Input for this task
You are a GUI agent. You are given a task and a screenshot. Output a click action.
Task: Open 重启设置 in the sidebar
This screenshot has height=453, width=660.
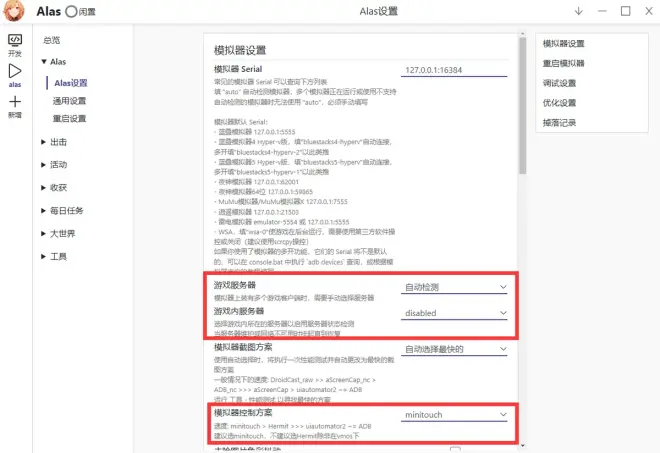pos(69,118)
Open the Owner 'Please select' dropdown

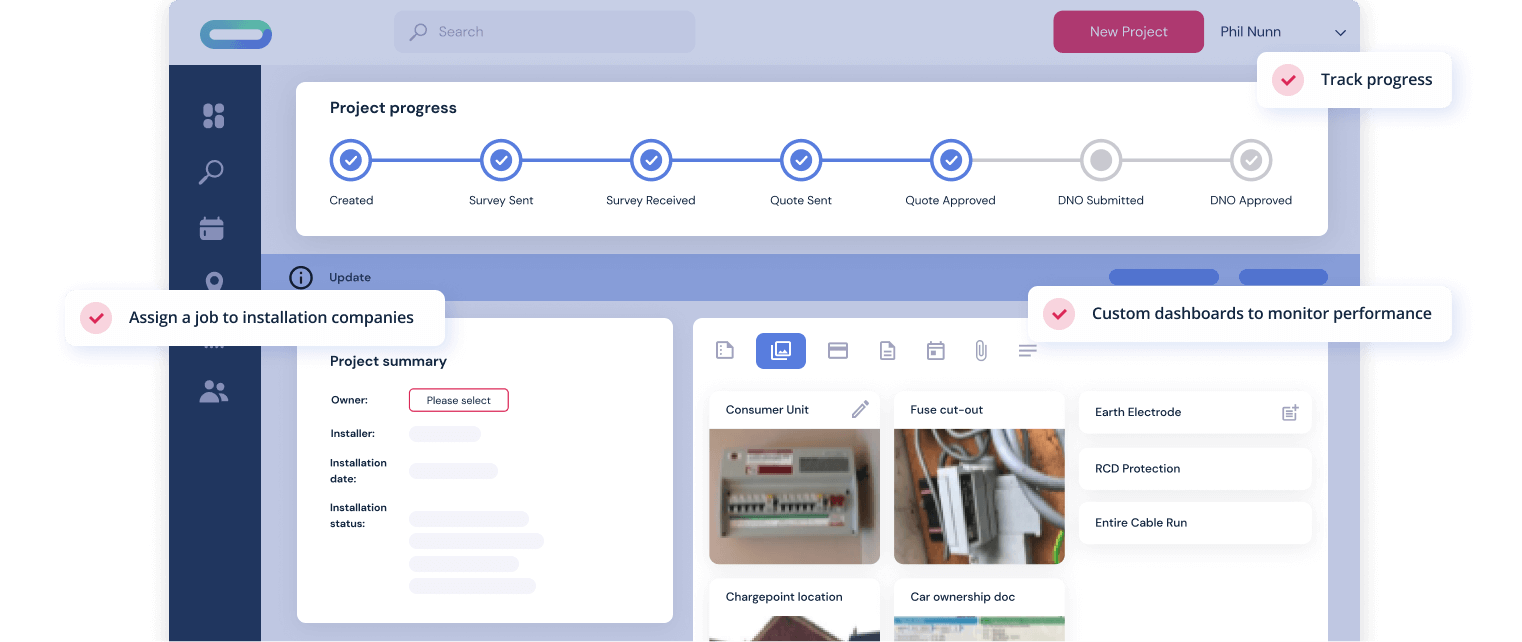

Prompt
Print the records above exactly, minus pictures.

Worked solution
You are a GUI agent. You are given a task and a screenshot. Output a click action.
Task: Open 重启设置 in the sidebar
This screenshot has height=453, width=660.
pos(69,118)
Open the Owner 'Please select' dropdown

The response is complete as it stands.